**Exercise:**
When the line with "Registros Civiles Principales (70, 2031)" appears below, start repeating lines exactly, and keep going through the line with "SECCIÓN DE LO SOCIAL DEL TRIBUNAL DE INSTANCIA PLAZA Nº 2"; add nothing outside that span.

(Beginning of Data section)

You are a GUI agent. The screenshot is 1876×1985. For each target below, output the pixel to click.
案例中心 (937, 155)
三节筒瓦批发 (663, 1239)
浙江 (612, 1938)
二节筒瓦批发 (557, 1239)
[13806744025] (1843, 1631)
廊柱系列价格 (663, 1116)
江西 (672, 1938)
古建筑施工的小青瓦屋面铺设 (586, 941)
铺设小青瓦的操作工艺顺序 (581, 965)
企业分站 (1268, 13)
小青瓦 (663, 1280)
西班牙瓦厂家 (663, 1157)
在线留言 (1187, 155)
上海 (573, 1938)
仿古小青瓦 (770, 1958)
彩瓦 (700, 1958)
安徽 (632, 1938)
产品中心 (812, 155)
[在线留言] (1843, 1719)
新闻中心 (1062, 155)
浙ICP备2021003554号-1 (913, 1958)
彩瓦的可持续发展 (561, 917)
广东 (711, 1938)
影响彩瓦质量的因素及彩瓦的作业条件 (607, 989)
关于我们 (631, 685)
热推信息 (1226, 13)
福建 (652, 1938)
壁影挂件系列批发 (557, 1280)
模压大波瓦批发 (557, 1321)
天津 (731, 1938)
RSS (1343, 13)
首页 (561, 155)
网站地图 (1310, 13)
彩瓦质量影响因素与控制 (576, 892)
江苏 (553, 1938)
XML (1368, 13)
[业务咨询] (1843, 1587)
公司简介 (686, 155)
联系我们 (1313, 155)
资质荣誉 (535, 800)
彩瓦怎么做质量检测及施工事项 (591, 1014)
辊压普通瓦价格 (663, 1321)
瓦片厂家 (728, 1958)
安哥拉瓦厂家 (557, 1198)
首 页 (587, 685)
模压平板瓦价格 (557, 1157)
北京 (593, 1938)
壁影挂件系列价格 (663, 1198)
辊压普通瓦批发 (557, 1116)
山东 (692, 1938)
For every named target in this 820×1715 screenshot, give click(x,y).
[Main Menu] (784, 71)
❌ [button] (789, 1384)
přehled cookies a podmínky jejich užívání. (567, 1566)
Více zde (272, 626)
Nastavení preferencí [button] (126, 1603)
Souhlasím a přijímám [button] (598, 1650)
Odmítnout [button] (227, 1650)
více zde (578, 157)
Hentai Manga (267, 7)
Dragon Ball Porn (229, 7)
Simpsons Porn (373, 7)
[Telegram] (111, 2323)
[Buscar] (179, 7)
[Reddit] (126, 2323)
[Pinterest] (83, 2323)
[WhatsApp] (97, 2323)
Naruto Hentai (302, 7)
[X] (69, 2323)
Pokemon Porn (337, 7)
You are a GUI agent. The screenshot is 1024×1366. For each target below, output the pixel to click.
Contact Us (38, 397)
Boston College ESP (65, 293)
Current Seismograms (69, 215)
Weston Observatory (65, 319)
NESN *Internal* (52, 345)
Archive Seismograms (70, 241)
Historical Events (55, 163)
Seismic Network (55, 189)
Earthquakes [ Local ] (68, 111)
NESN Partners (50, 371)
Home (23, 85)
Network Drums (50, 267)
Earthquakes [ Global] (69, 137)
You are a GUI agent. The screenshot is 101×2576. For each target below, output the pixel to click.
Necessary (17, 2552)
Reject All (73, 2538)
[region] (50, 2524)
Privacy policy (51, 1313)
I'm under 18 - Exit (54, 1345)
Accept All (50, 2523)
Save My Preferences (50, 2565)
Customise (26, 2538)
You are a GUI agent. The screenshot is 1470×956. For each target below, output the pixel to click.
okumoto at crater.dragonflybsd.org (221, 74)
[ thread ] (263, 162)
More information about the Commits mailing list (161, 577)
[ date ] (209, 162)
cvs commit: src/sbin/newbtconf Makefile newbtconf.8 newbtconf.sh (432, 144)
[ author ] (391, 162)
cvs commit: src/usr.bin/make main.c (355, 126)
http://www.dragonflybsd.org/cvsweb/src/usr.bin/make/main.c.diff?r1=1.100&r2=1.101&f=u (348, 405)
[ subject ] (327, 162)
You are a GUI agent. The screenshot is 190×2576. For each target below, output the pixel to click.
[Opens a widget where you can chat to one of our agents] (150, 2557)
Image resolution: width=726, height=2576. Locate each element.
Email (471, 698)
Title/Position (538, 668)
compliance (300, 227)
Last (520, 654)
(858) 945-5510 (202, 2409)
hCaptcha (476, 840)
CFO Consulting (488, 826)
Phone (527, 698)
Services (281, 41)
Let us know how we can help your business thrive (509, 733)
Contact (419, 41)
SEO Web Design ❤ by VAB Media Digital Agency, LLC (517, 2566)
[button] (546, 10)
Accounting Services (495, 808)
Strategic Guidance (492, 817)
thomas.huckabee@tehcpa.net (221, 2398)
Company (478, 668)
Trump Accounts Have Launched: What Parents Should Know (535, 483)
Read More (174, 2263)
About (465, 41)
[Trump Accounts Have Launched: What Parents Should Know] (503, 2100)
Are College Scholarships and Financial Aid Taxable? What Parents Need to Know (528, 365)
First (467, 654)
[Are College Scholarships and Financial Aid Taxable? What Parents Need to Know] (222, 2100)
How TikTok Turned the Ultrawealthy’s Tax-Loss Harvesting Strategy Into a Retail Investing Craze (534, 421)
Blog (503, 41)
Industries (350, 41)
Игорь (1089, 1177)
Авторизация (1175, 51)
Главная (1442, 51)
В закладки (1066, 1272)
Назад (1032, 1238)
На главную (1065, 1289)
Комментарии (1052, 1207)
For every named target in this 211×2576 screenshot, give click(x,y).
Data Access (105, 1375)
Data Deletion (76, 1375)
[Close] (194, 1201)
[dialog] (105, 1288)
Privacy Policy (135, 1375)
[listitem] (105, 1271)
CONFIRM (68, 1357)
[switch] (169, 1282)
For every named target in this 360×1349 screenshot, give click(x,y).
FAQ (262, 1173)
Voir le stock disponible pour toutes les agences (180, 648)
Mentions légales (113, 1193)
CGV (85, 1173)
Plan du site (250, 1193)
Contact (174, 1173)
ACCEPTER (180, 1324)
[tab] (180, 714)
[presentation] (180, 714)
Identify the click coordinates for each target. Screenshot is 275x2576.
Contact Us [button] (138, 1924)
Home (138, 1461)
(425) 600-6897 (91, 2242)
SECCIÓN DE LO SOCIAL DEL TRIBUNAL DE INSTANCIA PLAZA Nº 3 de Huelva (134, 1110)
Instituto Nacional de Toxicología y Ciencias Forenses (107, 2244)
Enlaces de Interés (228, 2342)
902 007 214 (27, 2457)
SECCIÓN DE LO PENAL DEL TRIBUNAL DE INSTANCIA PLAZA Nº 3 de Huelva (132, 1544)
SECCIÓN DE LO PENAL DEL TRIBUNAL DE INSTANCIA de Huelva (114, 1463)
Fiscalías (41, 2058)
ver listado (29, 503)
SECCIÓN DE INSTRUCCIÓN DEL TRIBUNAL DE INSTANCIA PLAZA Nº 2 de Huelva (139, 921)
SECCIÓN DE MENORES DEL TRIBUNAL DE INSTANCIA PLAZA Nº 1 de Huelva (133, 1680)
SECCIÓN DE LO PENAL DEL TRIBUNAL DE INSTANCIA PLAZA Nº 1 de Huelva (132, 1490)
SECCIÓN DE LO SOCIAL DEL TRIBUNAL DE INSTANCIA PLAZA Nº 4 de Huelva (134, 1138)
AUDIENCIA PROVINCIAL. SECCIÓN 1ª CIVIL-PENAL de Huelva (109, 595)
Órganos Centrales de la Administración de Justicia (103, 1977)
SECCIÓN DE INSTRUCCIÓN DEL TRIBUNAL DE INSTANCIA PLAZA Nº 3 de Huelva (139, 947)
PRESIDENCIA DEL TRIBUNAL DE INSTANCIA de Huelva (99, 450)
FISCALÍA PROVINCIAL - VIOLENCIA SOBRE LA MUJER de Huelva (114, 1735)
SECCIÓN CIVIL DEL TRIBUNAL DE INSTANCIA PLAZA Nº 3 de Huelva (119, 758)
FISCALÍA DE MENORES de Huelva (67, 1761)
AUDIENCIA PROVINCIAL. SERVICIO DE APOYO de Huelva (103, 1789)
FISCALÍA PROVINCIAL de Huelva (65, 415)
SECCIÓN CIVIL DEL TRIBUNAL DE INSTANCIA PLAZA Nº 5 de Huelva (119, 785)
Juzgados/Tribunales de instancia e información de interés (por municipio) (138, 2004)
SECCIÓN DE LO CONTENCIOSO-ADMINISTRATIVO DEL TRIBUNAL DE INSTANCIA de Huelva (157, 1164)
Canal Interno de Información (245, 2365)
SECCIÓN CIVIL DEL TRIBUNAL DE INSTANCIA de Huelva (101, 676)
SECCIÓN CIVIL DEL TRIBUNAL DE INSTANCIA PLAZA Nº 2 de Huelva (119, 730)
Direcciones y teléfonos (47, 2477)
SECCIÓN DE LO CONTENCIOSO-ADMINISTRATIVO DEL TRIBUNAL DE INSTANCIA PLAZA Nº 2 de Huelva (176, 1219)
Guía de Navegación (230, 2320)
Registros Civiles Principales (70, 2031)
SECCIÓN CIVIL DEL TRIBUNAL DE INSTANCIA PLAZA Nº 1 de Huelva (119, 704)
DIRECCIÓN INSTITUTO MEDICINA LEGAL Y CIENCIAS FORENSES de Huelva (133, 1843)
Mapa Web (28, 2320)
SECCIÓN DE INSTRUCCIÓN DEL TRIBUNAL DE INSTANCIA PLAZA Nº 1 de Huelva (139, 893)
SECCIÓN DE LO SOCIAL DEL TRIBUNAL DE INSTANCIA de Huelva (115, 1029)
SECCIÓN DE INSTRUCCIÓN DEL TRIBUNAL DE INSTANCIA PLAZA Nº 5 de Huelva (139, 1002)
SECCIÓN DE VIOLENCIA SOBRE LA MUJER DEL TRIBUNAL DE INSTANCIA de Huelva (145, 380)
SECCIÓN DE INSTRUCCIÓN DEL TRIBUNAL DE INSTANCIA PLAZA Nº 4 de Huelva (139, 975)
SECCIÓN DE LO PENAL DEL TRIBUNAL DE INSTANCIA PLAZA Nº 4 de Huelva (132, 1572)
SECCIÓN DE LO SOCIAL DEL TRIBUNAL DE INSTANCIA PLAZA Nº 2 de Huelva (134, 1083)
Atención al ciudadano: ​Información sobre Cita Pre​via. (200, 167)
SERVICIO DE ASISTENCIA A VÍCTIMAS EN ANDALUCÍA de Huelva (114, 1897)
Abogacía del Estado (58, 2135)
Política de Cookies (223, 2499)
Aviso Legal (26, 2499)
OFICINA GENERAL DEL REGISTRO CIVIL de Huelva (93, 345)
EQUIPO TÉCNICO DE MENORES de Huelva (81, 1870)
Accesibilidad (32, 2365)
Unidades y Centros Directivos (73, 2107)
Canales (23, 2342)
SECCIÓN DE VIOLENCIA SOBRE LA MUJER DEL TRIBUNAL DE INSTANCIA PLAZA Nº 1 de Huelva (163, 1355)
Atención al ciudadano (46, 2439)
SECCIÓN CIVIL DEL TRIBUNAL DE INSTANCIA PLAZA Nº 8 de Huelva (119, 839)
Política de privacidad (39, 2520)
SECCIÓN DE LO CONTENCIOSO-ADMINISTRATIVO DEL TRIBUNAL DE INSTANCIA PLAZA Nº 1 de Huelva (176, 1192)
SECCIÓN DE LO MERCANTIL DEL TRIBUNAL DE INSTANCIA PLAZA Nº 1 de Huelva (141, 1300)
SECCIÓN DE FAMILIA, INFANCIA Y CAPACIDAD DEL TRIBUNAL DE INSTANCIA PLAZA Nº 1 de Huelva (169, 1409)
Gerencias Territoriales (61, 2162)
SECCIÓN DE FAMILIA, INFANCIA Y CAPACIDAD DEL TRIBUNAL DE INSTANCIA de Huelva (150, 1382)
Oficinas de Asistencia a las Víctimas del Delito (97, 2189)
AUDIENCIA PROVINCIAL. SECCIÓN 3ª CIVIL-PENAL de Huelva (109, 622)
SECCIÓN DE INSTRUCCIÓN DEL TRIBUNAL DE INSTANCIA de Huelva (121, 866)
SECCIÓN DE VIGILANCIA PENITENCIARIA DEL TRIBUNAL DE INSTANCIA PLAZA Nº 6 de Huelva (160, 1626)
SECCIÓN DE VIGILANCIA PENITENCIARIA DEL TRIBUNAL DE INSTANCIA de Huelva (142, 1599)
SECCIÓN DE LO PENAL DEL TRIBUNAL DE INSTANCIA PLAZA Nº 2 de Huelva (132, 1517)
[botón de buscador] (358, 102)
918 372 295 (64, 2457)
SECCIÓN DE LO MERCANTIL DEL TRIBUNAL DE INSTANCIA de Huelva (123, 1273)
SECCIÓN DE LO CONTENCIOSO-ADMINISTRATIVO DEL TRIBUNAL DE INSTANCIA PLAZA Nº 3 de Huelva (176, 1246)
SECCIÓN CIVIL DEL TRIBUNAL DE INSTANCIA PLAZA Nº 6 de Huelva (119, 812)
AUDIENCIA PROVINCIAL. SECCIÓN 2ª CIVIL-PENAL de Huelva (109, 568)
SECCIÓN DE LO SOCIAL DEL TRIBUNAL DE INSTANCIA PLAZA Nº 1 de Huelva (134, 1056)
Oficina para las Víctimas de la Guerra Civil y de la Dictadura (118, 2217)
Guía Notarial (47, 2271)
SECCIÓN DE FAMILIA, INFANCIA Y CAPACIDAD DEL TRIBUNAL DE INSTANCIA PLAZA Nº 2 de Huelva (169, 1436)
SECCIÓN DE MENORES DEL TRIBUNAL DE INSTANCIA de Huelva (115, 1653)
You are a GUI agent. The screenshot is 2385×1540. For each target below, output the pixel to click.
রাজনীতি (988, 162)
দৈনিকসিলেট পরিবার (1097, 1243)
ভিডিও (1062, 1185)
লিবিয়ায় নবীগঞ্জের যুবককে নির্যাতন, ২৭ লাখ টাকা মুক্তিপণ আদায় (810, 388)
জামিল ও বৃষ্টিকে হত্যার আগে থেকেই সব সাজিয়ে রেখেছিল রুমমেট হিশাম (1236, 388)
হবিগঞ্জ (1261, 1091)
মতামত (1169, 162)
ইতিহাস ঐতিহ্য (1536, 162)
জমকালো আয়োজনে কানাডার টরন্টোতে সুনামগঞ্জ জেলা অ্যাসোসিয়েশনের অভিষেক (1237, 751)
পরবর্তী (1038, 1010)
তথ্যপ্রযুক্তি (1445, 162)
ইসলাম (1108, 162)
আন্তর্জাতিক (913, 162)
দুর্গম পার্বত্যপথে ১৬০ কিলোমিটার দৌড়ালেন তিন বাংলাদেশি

(End of Data section)

**Result:**
Registros Civiles Principales (70, 2031)
SECCIÓN CIVIL DEL TRIBUNAL DE INSTANCIA PLAZA Nº 1 de Huelva (119, 704)
DIRECCIÓN INSTITUTO MEDICINA LEGAL Y CIENCIAS FORENSES de Huelva (133, 1843)
Mapa Web (28, 2320)
SECCIÓN DE INSTRUCCIÓN DEL TRIBUNAL DE INSTANCIA PLAZA Nº 1 de Huelva (139, 893)
SECCIÓN DE LO SOCIAL DEL TRIBUNAL DE INSTANCIA de Huelva (115, 1029)
SECCIÓN DE INSTRUCCIÓN DEL TRIBUNAL DE INSTANCIA PLAZA Nº 5 de Huelva (139, 1002)
SECCIÓN DE VIOLENCIA SOBRE LA MUJER DEL TRIBUNAL DE INSTANCIA de Huelva (145, 380)
SECCIÓN DE INSTRUCCIÓN DEL TRIBUNAL DE INSTANCIA PLAZA Nº 4 de Huelva (139, 975)
SECCIÓN DE LO PENAL DEL TRIBUNAL DE INSTANCIA PLAZA Nº 4 de Huelva (132, 1572)
SECCIÓN DE LO SOCIAL DEL TRIBUNAL DE INSTANCIA PLAZA Nº 2 de Huelva (134, 1083)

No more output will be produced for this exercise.